Later on after reading Guido's mail I concluded you might
be meaning something else, which is that all such functions should *output*
unicode, and not typecheck their input. That's better, but I still find it
dubious why I need to pay attention to it. If Zope 3 is unicode in the
core and guards I/O, we are either talking about bytes (and we can use 8-bit
strings), or we're talking about unicode (and 7-bit ascii also happens to 
work fine with that, so ascii literals will work fine).

The value of making sure all functions returns unicode even if it gets 
7-bit ascii input therefore would be that if you enter non-ascii 8 bit
strings, you'll get a unicode error pretty early on. Is this why you
were suggesting this strategy?

> - The code doesn't increase in complexity as long as the core functions 
> accept either strings or Unicode.  Except when you're doing I/O or C 
> extensions, you can forget that you're using Unicode at all.  If you 
> have to add Unicode later for I18N, you'll pay a much higher price in 
> complexity.

I don't understand; code can't deal with strings or unicode. Code can
deal with ascii & unicode, but not *strings* and unicode.

> - The only real difference between 8-bit character strings and 32-bit 
> character strings is 24 bits per character. :-)  Modern processors deal 
> with either kind of string with virtually equal speed.  The only cost is 
> in conversion between the formats, and if your program is typical, the 
> conversion only needs to happen when it's communicating with the outside 
> world.

Now I really don't understand what you're suggesting anymore. 

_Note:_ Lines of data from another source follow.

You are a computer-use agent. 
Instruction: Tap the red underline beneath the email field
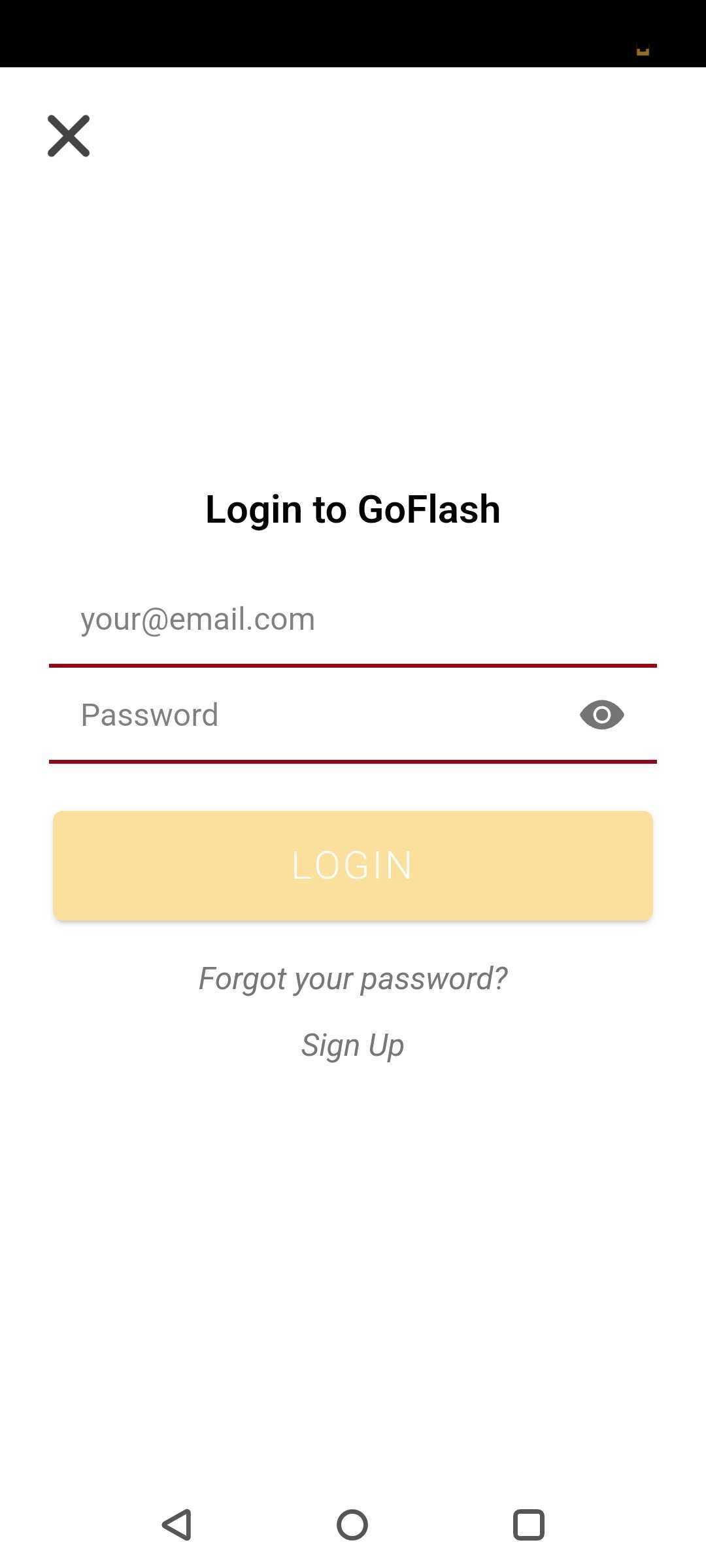[x=353, y=666]
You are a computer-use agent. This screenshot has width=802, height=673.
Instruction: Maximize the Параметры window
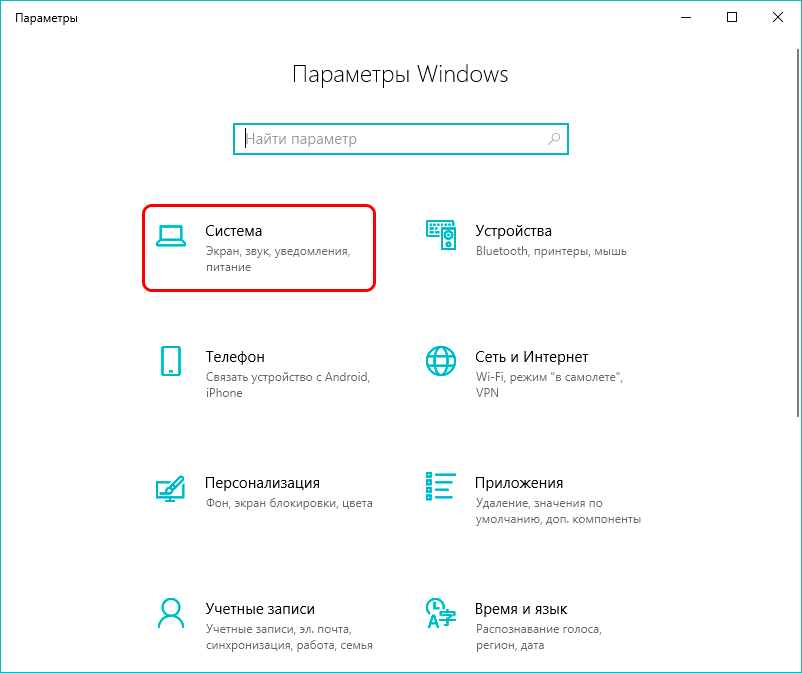pyautogui.click(x=732, y=17)
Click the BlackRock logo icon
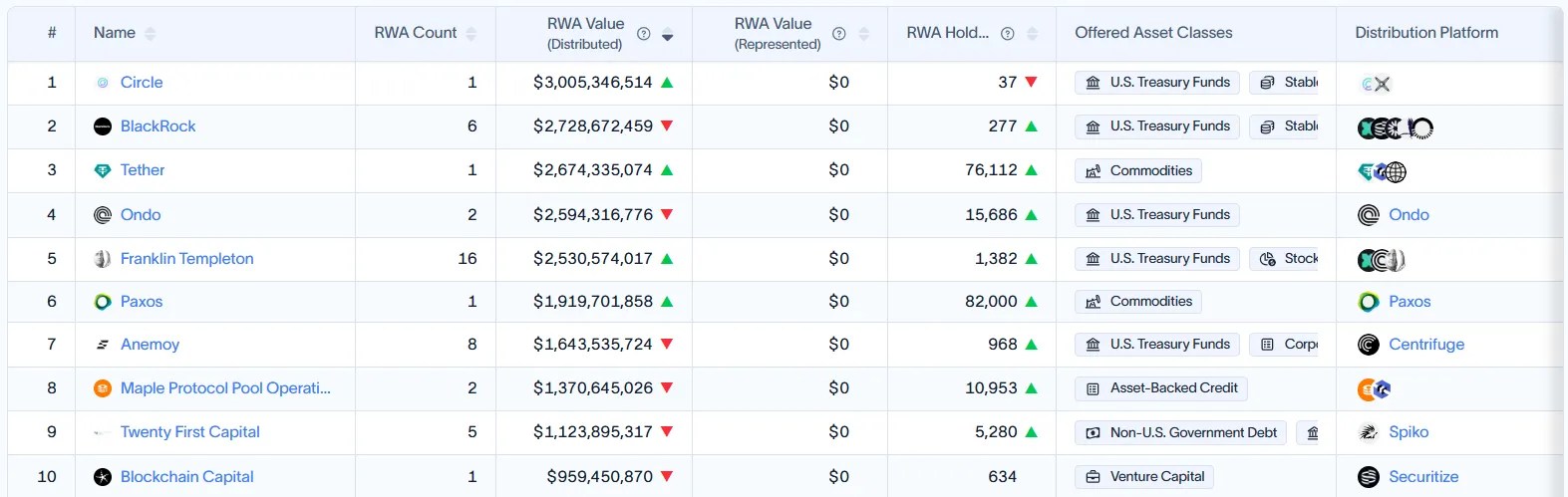 [x=103, y=126]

I'm suggesting we use unicode in the core and convert when dealing with
the outside world (I/O, that means the network, dealing with files, and 
relational databases). Ascii literals in code are also fine as they'll
work fine with unicode. Even ascii strings that are input are okay, if
you are absolutely sure they *are* ascii, and commonly you aren't, so 
I'd recommend against this as it leads to errors rather easily.
8 bit strings are *not* fine as there's no way to convert those to unicode
automatically unless you know their encoding, which usually we can't assume
anything about.

But perhaps you're suggesting the same. What is it exactly that you area
suggesting? :) 

Regards,

Martijn